▶ **What is expected**
Each entry below should be restated word for word, without any picture it contains.

START Material shown

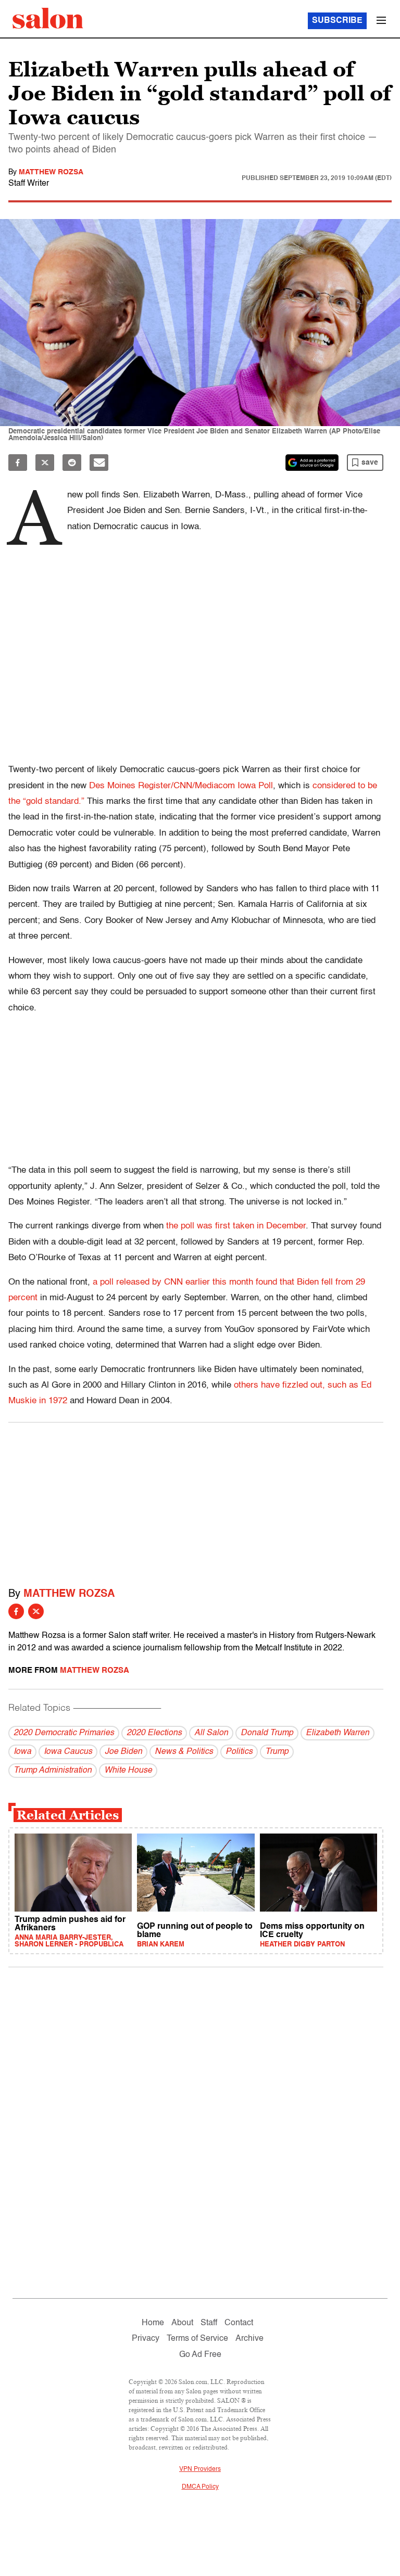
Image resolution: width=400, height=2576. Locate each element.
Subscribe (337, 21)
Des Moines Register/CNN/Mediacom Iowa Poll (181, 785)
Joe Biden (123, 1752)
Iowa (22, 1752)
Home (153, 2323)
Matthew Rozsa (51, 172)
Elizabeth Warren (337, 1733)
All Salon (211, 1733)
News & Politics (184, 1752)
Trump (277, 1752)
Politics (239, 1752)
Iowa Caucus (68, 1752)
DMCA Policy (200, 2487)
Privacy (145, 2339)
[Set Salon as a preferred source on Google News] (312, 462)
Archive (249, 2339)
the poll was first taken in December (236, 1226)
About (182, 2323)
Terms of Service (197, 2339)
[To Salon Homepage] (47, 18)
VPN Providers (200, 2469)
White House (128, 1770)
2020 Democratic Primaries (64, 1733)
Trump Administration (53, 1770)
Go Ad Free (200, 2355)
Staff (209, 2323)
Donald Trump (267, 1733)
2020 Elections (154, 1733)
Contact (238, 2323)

END Material shown

▶ **Answer to this problem**
Image resolution: width=400, height=2576. Locate each element.
Subscribe (337, 21)
Des Moines Register/CNN/Mediacom Iowa Poll (181, 785)
Joe Biden (123, 1752)
Iowa (22, 1752)
Home (153, 2323)
Matthew Rozsa (51, 172)
Elizabeth Warren (337, 1733)
All Salon (211, 1733)
News & Politics (184, 1752)
Trump (277, 1752)
Politics (239, 1752)
Iowa Caucus (68, 1752)
DMCA Policy (200, 2487)
Privacy (145, 2339)
[Set Salon as a preferred source on Google News] (312, 462)
Archive (249, 2339)
the poll was first taken in December (236, 1226)
About (182, 2323)
Terms of Service (197, 2339)
[To Salon Homepage] (47, 18)
VPN Providers (200, 2469)
White House (128, 1770)
2020 Democratic Primaries (64, 1733)
Trump Administration (53, 1770)
Go Ad Free (200, 2355)
Staff (209, 2323)
Donald Trump (267, 1733)
2020 Elections (154, 1733)
Contact (238, 2323)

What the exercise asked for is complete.